(DATA FOR THIS EXERCISE begins)

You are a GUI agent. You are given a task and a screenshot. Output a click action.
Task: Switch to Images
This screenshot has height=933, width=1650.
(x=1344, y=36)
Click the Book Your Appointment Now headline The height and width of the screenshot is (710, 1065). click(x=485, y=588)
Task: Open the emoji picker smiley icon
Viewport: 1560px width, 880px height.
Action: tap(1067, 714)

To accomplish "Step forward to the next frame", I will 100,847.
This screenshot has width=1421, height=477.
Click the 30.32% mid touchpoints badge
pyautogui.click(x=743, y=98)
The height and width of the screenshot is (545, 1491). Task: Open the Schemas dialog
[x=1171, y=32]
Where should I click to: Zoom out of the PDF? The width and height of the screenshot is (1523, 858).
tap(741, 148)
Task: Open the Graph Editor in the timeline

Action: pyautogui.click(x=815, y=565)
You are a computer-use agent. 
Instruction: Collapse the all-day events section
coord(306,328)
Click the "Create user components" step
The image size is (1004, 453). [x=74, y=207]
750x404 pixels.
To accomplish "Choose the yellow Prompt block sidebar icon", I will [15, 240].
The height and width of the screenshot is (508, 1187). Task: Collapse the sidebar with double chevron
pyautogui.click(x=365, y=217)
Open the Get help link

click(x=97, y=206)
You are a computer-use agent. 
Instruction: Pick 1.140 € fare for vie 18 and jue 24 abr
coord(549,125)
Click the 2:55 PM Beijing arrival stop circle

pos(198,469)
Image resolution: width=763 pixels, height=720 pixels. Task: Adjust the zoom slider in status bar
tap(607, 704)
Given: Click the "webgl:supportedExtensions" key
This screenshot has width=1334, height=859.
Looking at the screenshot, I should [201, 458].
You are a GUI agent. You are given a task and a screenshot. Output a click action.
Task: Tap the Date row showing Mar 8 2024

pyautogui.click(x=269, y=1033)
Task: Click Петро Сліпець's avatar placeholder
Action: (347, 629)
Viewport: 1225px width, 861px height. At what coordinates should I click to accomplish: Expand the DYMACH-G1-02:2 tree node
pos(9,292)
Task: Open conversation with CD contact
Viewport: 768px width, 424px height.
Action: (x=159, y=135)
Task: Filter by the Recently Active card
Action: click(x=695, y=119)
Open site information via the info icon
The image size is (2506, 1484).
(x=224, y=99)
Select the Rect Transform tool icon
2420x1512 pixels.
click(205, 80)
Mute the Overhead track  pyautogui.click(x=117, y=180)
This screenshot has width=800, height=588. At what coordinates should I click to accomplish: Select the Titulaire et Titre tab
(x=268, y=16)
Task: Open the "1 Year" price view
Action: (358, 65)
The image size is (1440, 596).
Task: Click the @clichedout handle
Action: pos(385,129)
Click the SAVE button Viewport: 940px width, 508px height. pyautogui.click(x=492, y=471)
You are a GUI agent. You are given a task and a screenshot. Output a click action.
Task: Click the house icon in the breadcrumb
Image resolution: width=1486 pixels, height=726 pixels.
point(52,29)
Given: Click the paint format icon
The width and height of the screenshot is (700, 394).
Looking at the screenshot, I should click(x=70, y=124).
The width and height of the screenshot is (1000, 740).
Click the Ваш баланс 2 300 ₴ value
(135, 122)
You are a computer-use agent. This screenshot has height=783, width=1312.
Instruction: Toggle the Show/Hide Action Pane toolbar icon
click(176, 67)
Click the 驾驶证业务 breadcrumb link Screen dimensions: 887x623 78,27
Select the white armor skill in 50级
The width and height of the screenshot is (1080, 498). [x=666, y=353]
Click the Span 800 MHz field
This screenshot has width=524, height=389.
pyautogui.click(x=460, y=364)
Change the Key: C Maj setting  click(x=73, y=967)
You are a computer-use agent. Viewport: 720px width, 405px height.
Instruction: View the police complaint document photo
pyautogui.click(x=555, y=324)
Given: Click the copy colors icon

(DATA FOR THIS EXERCISE ends)

> REQUIRED ACTION
Copy exactly the opening line of the material, the line bearing "Open site information via the info icon", and every line between them. Include nothing else.

> EXERCISE SOLUTION
You are a GUI agent. You are given a task and a screenshot. Output a click action.
Task: Switch to Images
This screenshot has height=933, width=1650.
(x=1344, y=36)
Click the Book Your Appointment Now headline The height and width of the screenshot is (710, 1065). click(x=485, y=588)
Task: Open the emoji picker smiley icon
Viewport: 1560px width, 880px height.
Action: tap(1067, 714)

To accomplish "Step forward to the next frame", I will 100,847.
This screenshot has width=1421, height=477.
Click the 30.32% mid touchpoints badge
pyautogui.click(x=743, y=98)
The height and width of the screenshot is (545, 1491). Task: Open the Schemas dialog
[x=1171, y=32]
Where should I click to: Zoom out of the PDF? The width and height of the screenshot is (1523, 858).
tap(741, 148)
Task: Open the Graph Editor in the timeline

Action: pyautogui.click(x=815, y=565)
You are a computer-use agent. 
Instruction: Collapse the all-day events section
coord(306,328)
Click the "Create user components" step
The image size is (1004, 453). [x=74, y=207]
750x404 pixels.
To accomplish "Choose the yellow Prompt block sidebar icon", I will [15, 240].
The height and width of the screenshot is (508, 1187). Task: Collapse the sidebar with double chevron
pyautogui.click(x=365, y=217)
Open the Get help link

click(x=97, y=206)
You are a computer-use agent. 
Instruction: Pick 1.140 € fare for vie 18 and jue 24 abr
coord(549,125)
Click the 2:55 PM Beijing arrival stop circle

pos(198,469)
Image resolution: width=763 pixels, height=720 pixels. Task: Adjust the zoom slider in status bar
tap(607, 704)
Given: Click the "webgl:supportedExtensions" key
This screenshot has width=1334, height=859.
Looking at the screenshot, I should [201, 458].
You are a GUI agent. You are given a task and a screenshot. Output a click action.
Task: Tap the Date row showing Mar 8 2024

pyautogui.click(x=269, y=1033)
Task: Click Петро Сліпець's avatar placeholder
Action: (347, 629)
Viewport: 1225px width, 861px height. At what coordinates should I click to accomplish: Expand the DYMACH-G1-02:2 tree node
pos(9,292)
Task: Open conversation with CD contact
Viewport: 768px width, 424px height.
Action: (x=159, y=135)
Task: Filter by the Recently Active card
Action: click(x=695, y=119)
Open site information via the info icon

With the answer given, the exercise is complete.